Hello. I’m facing with an issue as I want to print stuff (eventually it’s going to be ascii art to illustrate room) before the room’s “banner” including the description, room name and so on. So I did something like this:
After going to the Bedroom:
if pillow is on bed and pen is on Night table:
say "pb pnt";
else if pillow is on bed:
say "pb";
else if pen is on Night Table:
say "pnt";
else:
say "bleh";
say "[line break]";
produce a room description with going spacing conventions.
This kinda works (it prints stuff depending on what is in the room as expected) HOWEVER it is not printed upon player’s spawn in the world (the Bedroom is the first room of the story).
Carry out looking (this is the foobar rule):
say "foobar.";
The foobar rule is listed before the room description heading rule in the carry out looking rulebook.
You’d probably want to check a property of the room.
A room has some text called the artwork.
Carry out looking (this is the room artwork rule):
say "[fixed letter spacing][artwork of the location][variable letter spacing][paragraph break]".
The room artwork rule is listed before the room description heading rule in the carry out looking rulebook.
@darkhog, I don’t know whether you’ve considered this yet, but think about how ASCII art will look at different window sizes. Make sure they don’t get messed up if someone plays without full screen, or if their dimensions differ from yours.
Carry out looking (this is the asciiart rule):
if the location is the Bedroom:
print bedroom art;
if the location is the Kitchen:
say "Gbrrllll".
The asciiart rule is listed before the room description heading rule in the carry out looking rulebook.
(“print bedroom art” is an instruction defined using To… so the code can be more maintainable) Had to do if ladder because different locations=different artworks and I don’t want to add thousands different rules for displaying them.
The good thing about adding a thousand different rules is that you can put each rule with the definition of the room it goes with, which may be convenient.
This is an important point. I did an ascii art game, and it was a PITA to make sure it looked right. My advice is:
1.) Get it tested on every interpreter, tweak it if needed, and just deal with the fact that it’ll be a little squattier or more elongated in some of them.
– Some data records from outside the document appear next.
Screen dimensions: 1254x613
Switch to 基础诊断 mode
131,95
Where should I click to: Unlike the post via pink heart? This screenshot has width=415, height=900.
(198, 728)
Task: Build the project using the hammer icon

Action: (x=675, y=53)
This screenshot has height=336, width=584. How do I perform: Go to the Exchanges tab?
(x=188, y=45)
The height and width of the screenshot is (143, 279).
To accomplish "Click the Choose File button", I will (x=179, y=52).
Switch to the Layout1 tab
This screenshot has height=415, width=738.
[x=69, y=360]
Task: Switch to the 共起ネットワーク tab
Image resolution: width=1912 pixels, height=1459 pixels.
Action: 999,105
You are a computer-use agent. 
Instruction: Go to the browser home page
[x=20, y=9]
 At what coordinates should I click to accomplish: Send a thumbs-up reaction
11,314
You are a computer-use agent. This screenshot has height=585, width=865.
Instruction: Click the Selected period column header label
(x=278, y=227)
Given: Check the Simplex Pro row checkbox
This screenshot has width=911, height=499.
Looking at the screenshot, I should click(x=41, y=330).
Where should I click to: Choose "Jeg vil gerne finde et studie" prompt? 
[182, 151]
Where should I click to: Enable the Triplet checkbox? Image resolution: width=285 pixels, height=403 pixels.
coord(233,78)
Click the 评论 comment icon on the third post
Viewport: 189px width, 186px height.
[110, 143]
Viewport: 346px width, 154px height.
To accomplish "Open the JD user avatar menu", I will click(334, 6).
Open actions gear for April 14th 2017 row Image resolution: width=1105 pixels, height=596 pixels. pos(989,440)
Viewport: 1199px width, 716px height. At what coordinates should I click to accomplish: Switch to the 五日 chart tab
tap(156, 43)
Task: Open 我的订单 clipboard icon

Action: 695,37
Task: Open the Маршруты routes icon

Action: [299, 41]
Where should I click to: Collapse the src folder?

2.) Have a screen-reader mode that describes the images. This turned out to be really important when ClubFloyd played it, because they can’t view ascii. Plus, that makes it accessible for people who use screen readers.
Another option, which feels a bit crude but is often the most effective, is to lay out your ASCII art exactly how you like it on your own device, then save it as an image and display that instead. That’s how Kerkerkruip’s graphics work.